A word-for-word copy of the lines below, starting at the line with "You are a GUI" and ending at the last one, is what you should give. Omit every picture.
================================
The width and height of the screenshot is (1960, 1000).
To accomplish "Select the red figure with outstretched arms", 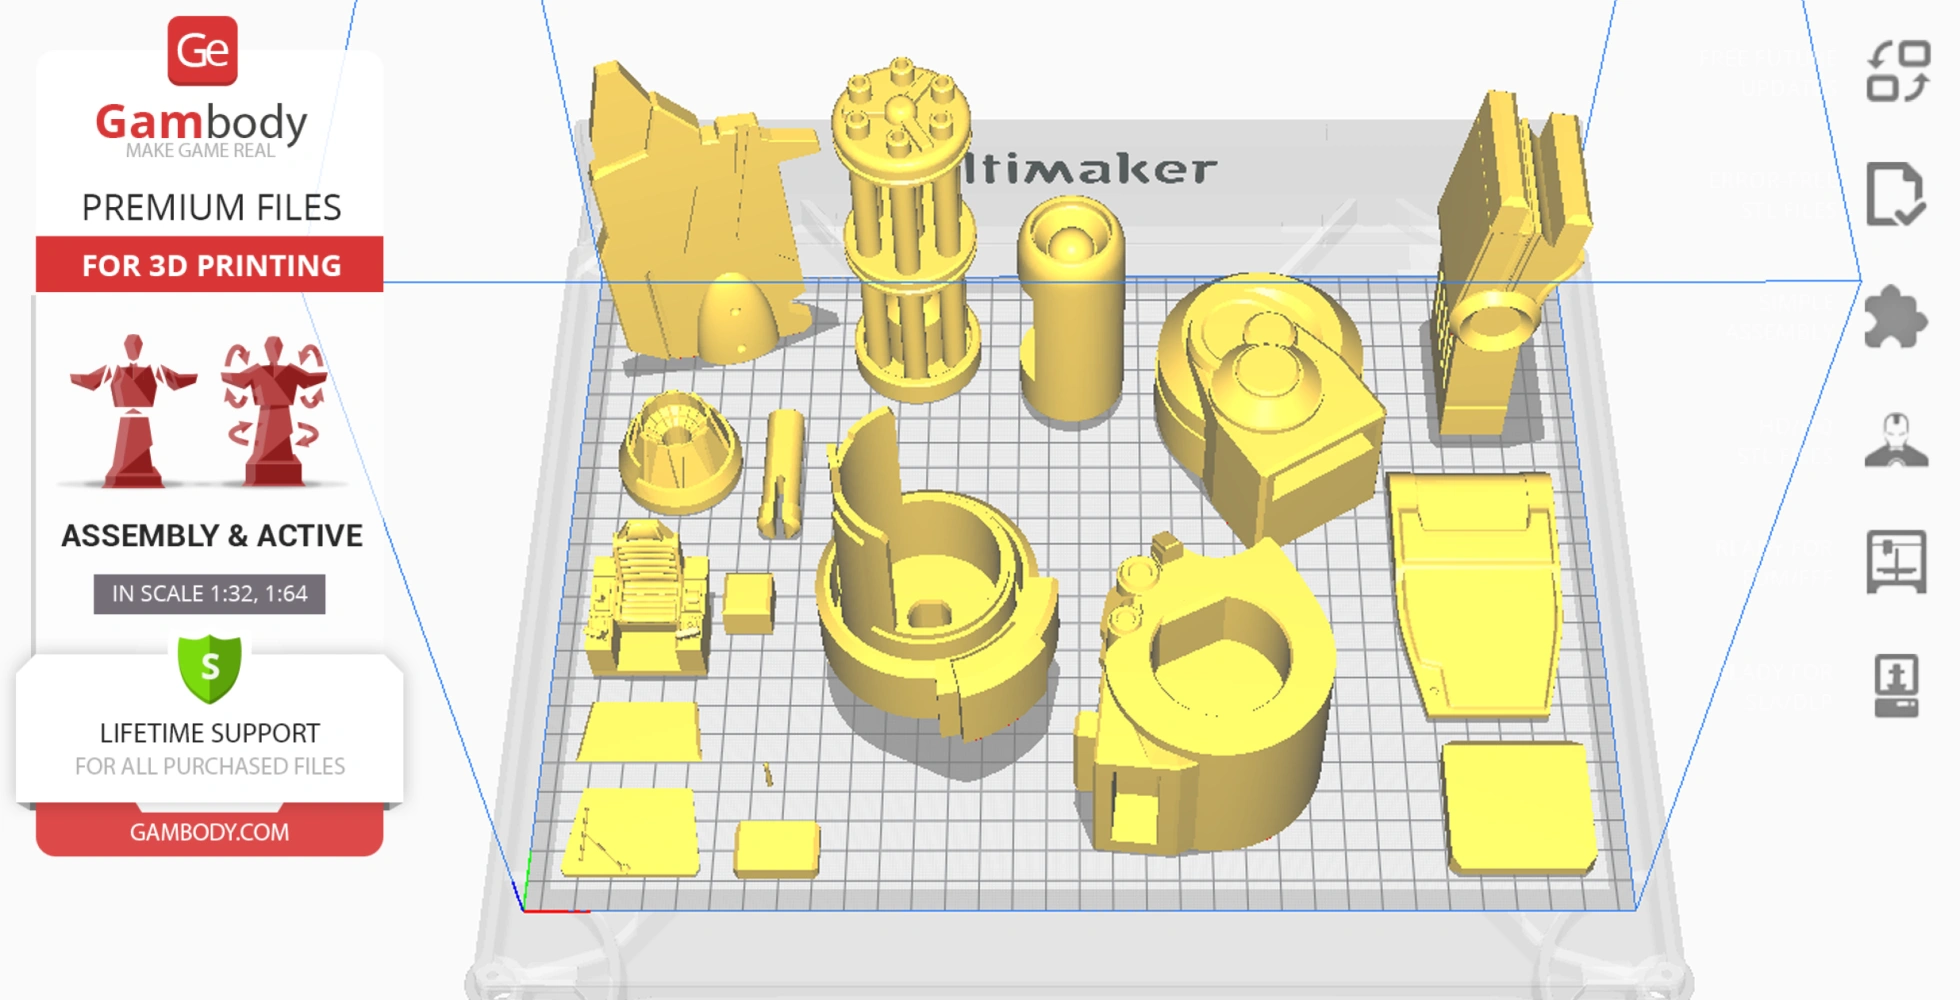I will (x=135, y=410).
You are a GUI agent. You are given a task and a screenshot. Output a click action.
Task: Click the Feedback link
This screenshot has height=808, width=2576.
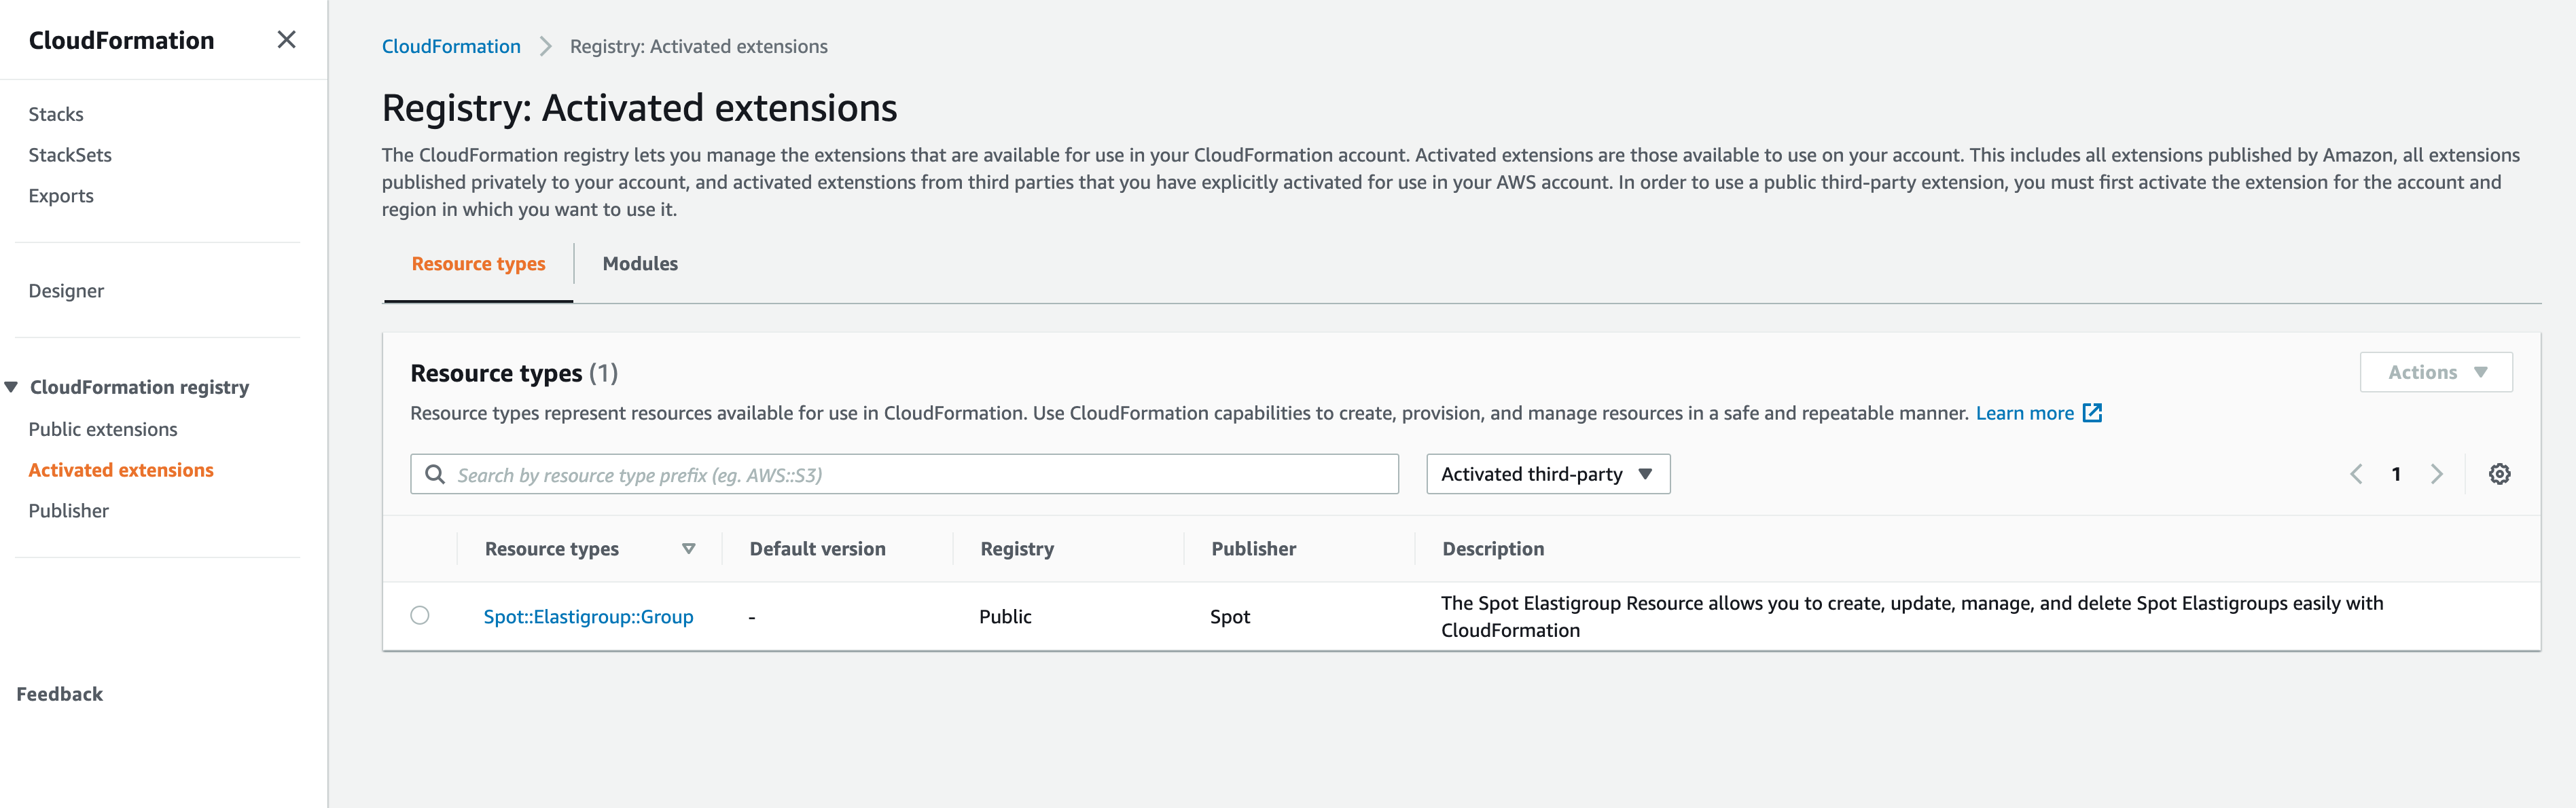pos(60,694)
================================
## ANSWER SECTION
You are a GUI agent. You are given a task and a screenshot. Output a click action.
Task: Click the Feedback link
This screenshot has height=808, width=2576.
pos(60,694)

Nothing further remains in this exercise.